- [Extrait choisi]
++++++++++

Avec son visage légèrement penché sur le côté et son regard noir perdu dans le vague, Dilishya Fernando ressemble à la mater dolorosa, cette « mère de douleur » que l’on aperçoit parfois à l’intérieur des églises, comme à Colombo. Vêtue d’une longue robe bleue, les cheveux soigneusement tressés, elle attend chez elle, assise sur une chaise en plastique, qu’on lui ramène le corps de son mari tué dimanche matin 21 avril par l’explosion d’une bombe, pendant la messe de Pâques, à l’église Saint-Antoine de Colombo.
Au moins 310 personnes ont péri et 500 ont été blessées dans une vague d’attaques coordonnées dans le pays qui a visé dimanche des hôtels de luxe et des églises du pays. Les autorités sri-lankaises accusent le groupe islamiste local National Thowheeth Jama’ath (NTJ) de les avoir organisés.
A l’heure actuelle, seul l’Etat islamique a revendiqué l’attaque via son agence de propagande Amaq. Par le passé, le groupe a revendiqué plusieurs actes terroristes - à Las Vegas, à Nice ou à Paris- sans que sa reponsabilité ait pu être établie par les enquêteurs. Ce qui interroge sur la nature potentiellement opportuniste de certaines d’entre elles, même si le groupe peut inspirer les passages à l’acte.
« Vous avez de la chance, votre mari est tout entier, a-t-on expliqué à Dilishya Fernando dimanche à l’hôpital, il ressemble à quelqu’un qui dort. » Dans le quartier à majorité chrétienne de Kochikade, où au moins neuf habitants sont morts dans l’attaque-suicide, tous les corps n’ont pas pu être identifiés. Des centaines d’habitants faisaient la queue sous une chaleur accablante, lundi, à la morgue de Colombo pour tenter d’identifier l’un de leurs proches disparus. Certains corps sont tellement mutilés que seule la comparaison d’échantillons d’ADN permet leur identification.
« Sifflement »
Dilishya Fernando attend le cadavre de son mari depuis bientôt trente heures. Elle était avec lui pendant cette messe tragique de dimanche. Comme toutes les autres femmes, elle s’était assise à l’avant de l’église avec ses deux filles, ce qui les a sauvées, pendant que son mari se tenait débout dans le porche où a eu lieu l’explosion. « La bombe a soufflé l’église au moment où nous terminions notre prière en chantant “Gloire à Dieu”, se souvient Dilishya. Et puis plus rien, enfin juste des images de mort qui défilaient en silence, je n’entendais qu’un sifflement dans mes tympans. »

++++++++++

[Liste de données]
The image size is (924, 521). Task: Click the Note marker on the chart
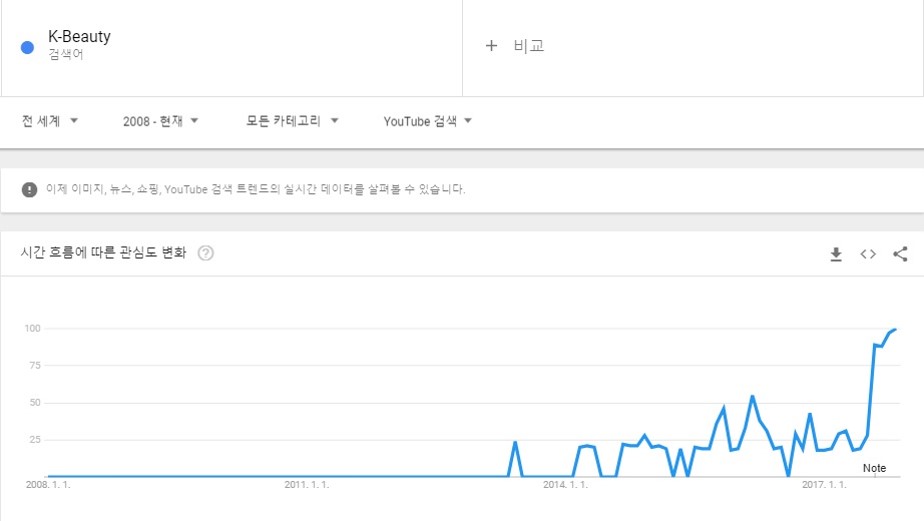click(x=874, y=468)
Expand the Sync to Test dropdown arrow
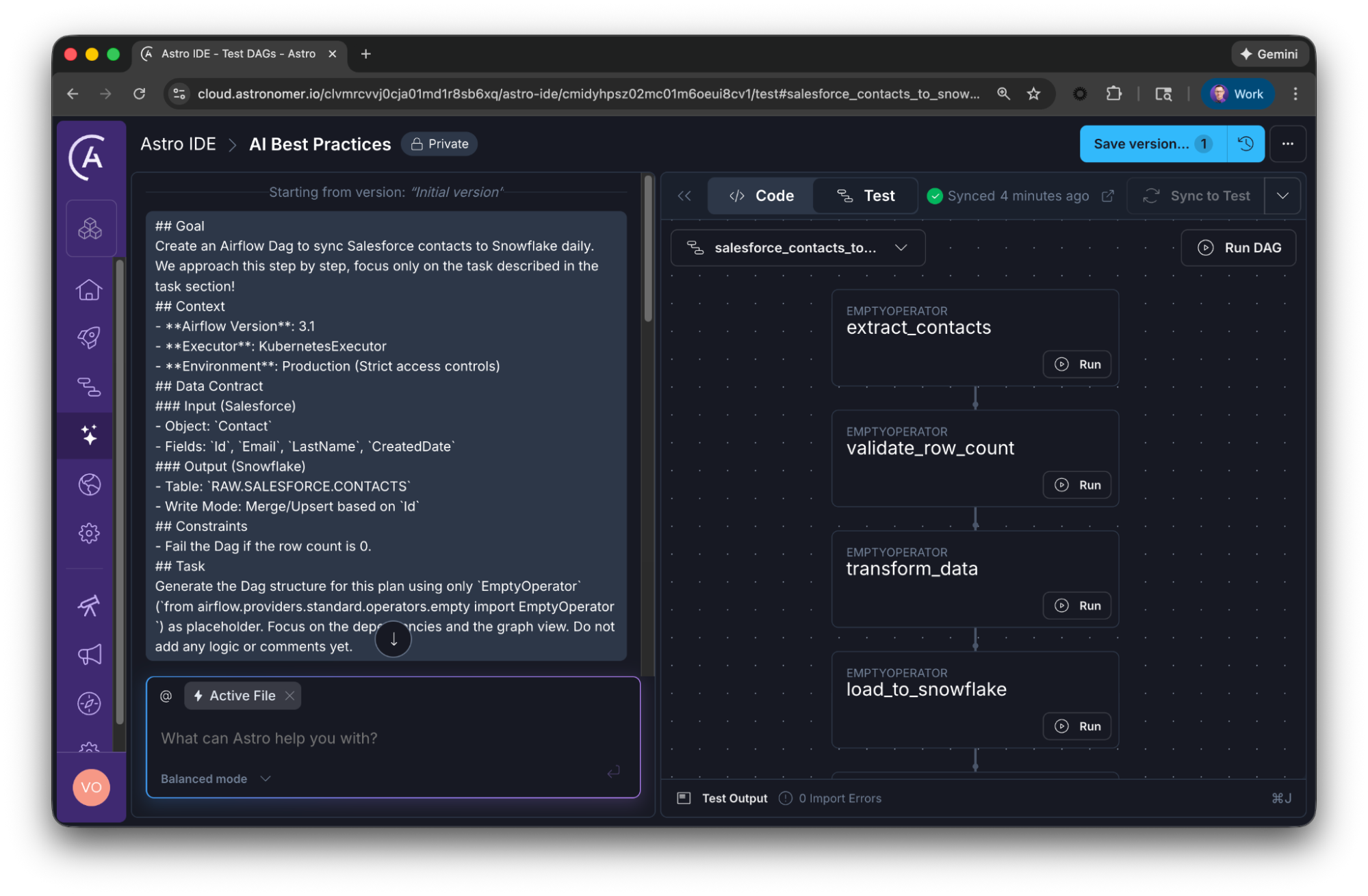 point(1282,196)
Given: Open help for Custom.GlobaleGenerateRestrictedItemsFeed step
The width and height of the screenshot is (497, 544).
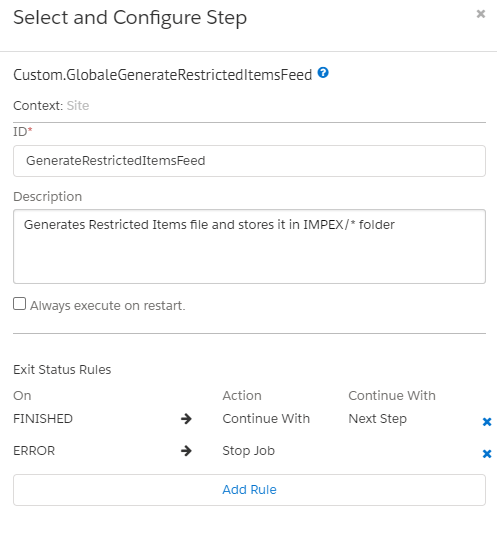Looking at the screenshot, I should point(323,73).
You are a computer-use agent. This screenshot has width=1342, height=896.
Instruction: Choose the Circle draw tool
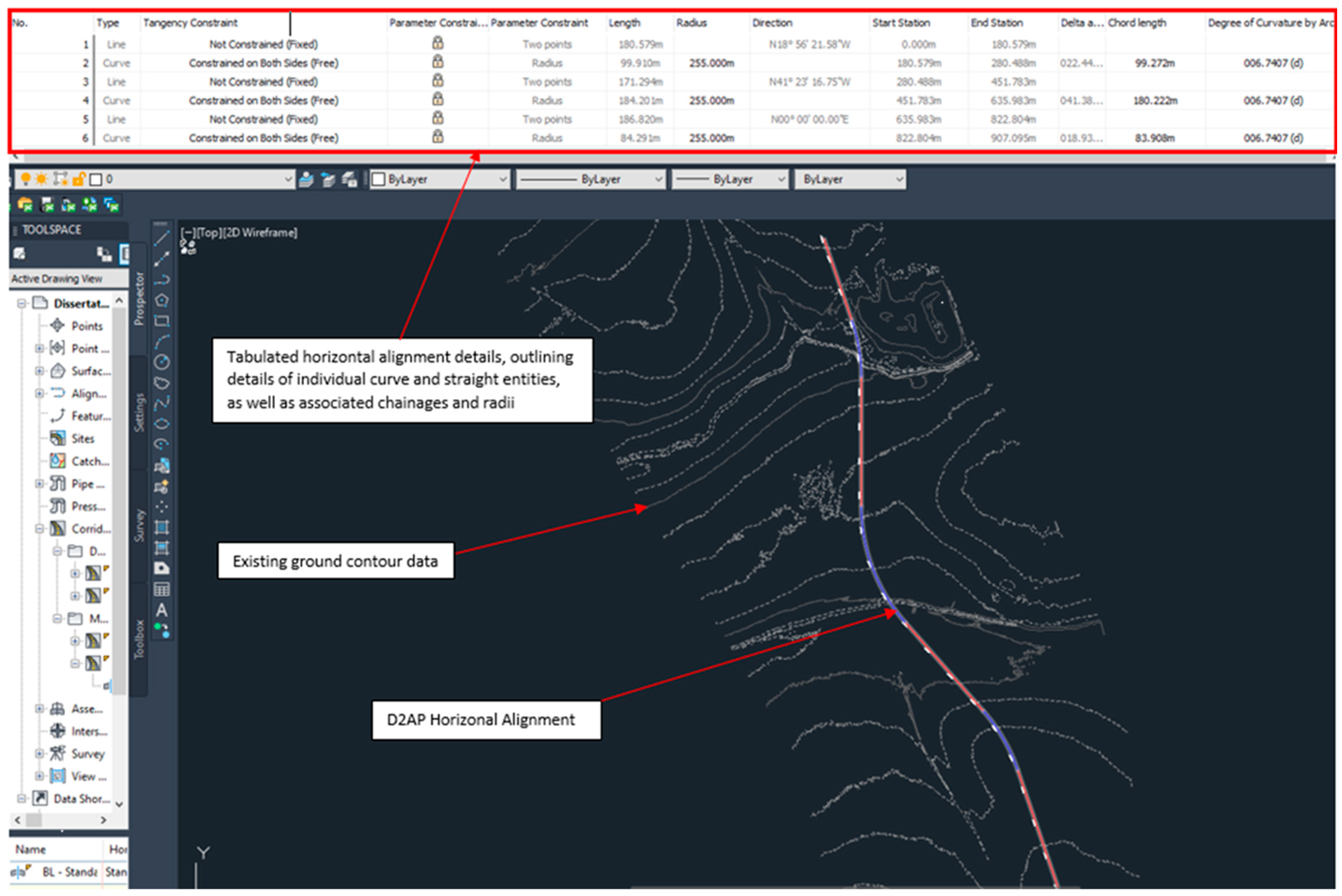click(x=162, y=362)
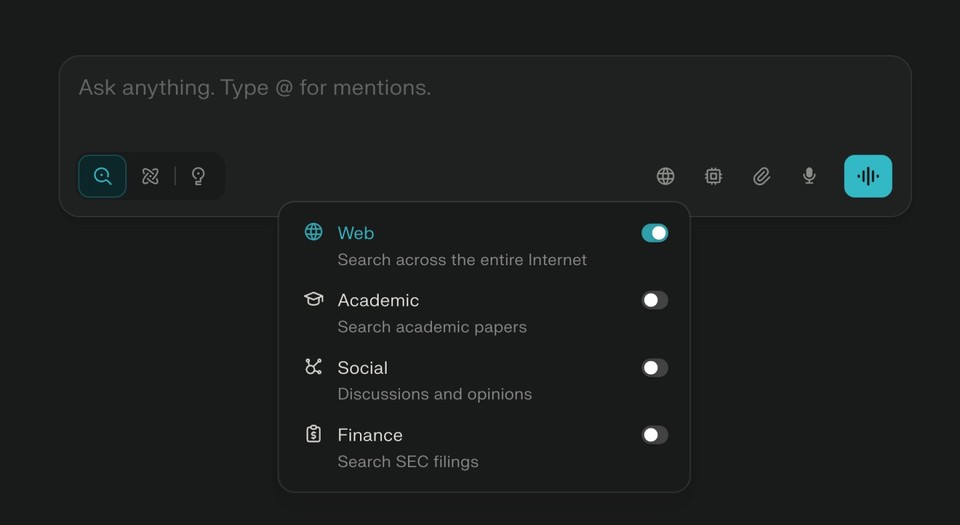Start voice mode with the waveform button
Image resolution: width=960 pixels, height=525 pixels.
pos(868,176)
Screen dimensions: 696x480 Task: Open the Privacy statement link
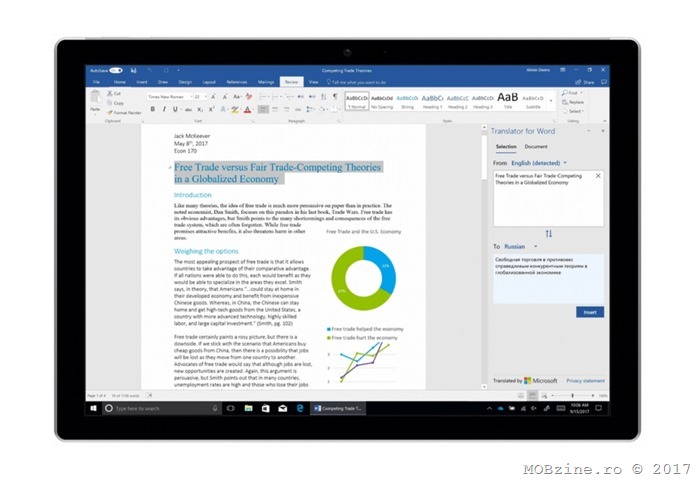coord(585,381)
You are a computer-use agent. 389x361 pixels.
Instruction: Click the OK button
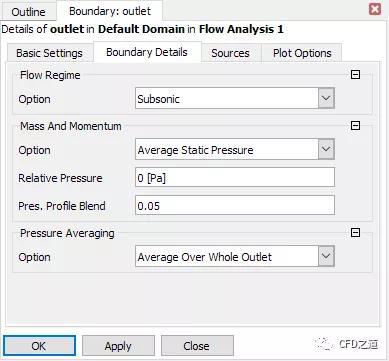click(x=39, y=346)
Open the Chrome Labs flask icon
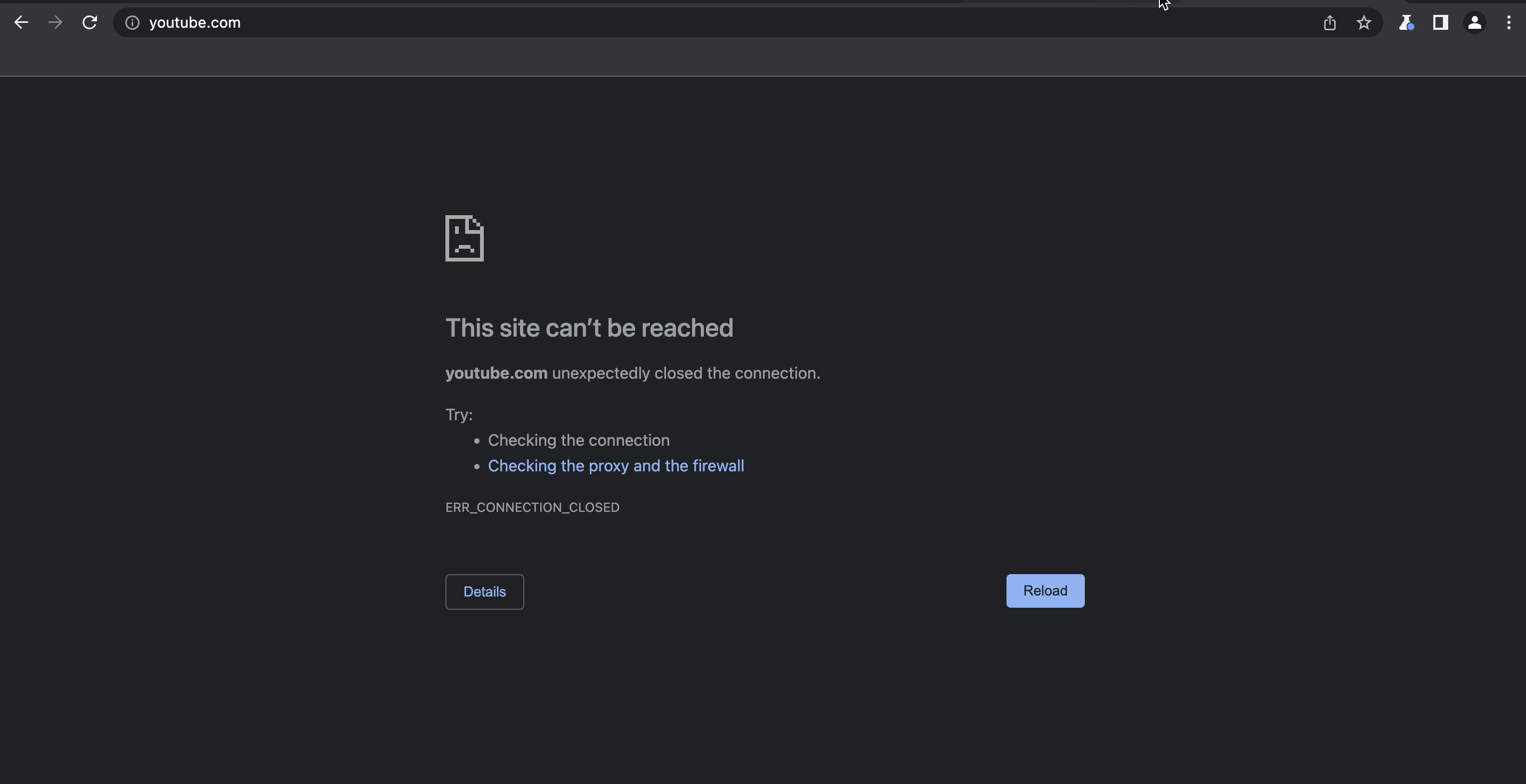The image size is (1526, 784). coord(1407,22)
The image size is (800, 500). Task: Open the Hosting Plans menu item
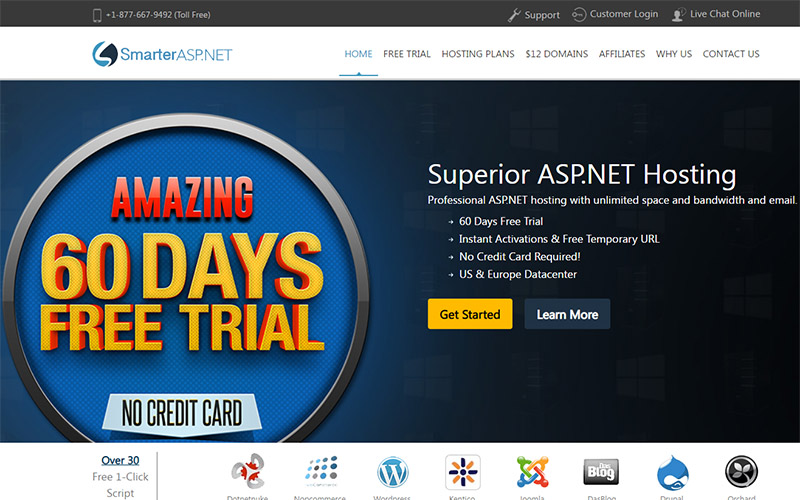pos(478,54)
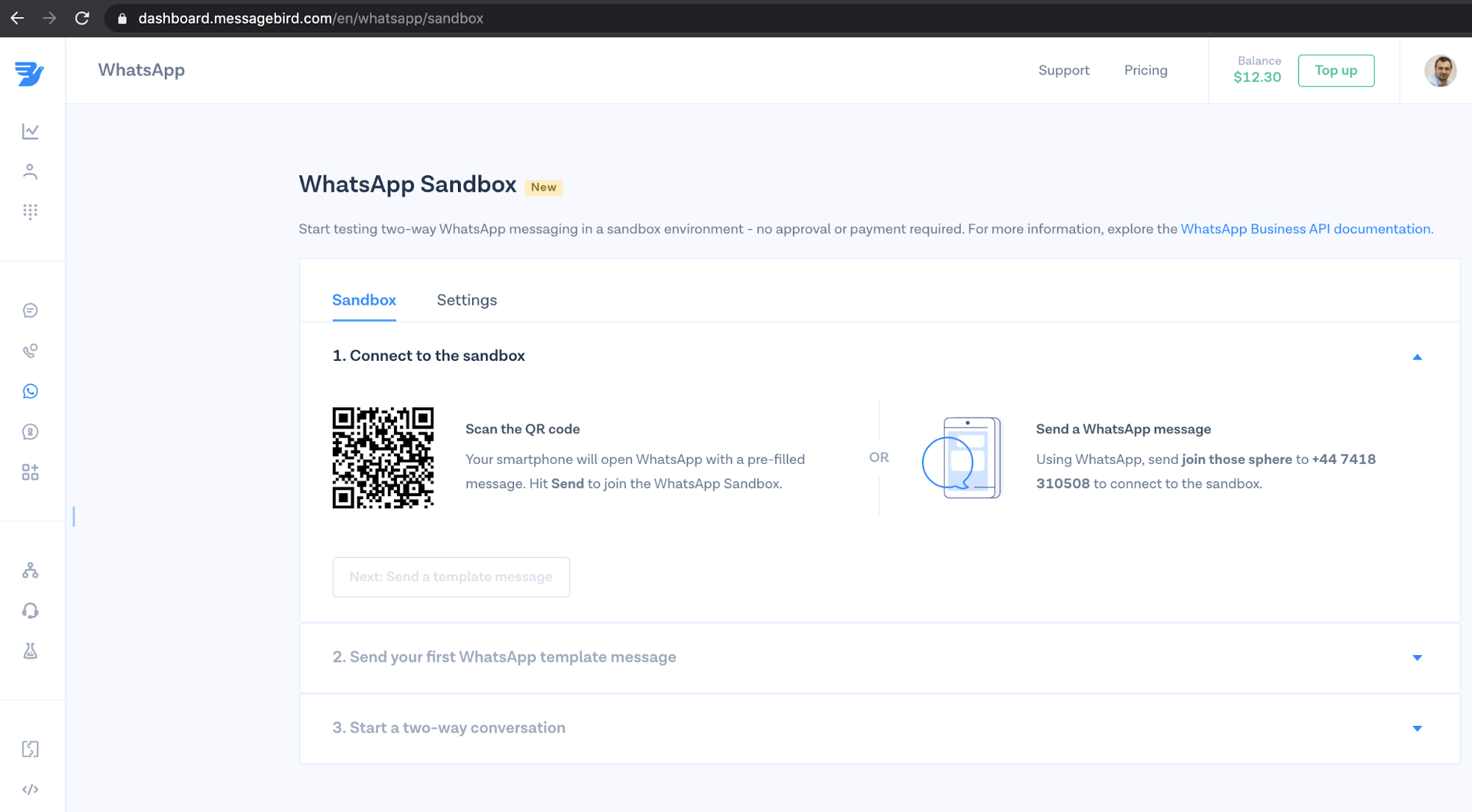
Task: Click the WhatsApp sidebar icon
Action: pyautogui.click(x=30, y=392)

++++++++++

- [Consignes de l'exercice]
- 1) Dans la liste de données, de la première ligne jusqu'à celle qui contient « Looking at the » incluse, remplacez « dropdown » par « menu » sans rien modifier d'autre. Recopiez uniquement ces lignes, sans les images.
- 2) Poursuivez l'extrait sur les attentats de Pâques au Sri Lanka à partir de sa dernière phrase.
L'extrait et la liste de données sont sans lien l'un avec l'autre.

- [Réponses rédigées]
- 1)
The image size is (924, 521). Task: Click the Note marker on the chart
click(x=874, y=468)
Expand the Sync to Test menu arrow
 point(1282,196)
Given: Open help for Custom.GlobaleGenerateRestrictedItemsFeed step
The width and height of the screenshot is (497, 544).
Looking at the screenshot, I should point(323,73).

- 2)
Dans son petit salon peint en vert, elle a recouvert d’un drap blanc les étagères remplies de bibelots en porcelaine, a allumé une bougie sur un petit autel fixé au mur et une autre sur le sol en ciment. Un petit chapiteau a été dressé devant la maison pour accueillir les voisins, la famille, et une image de l’archange Gabriel a été accrochée à la hâte au-dessus de la porte d’entrée. Dans le quartier, des drapeaux blancs ont été suspendus aux façades des maisons et les rues ont été habillées de fanions noir et blanc en guise de deuil.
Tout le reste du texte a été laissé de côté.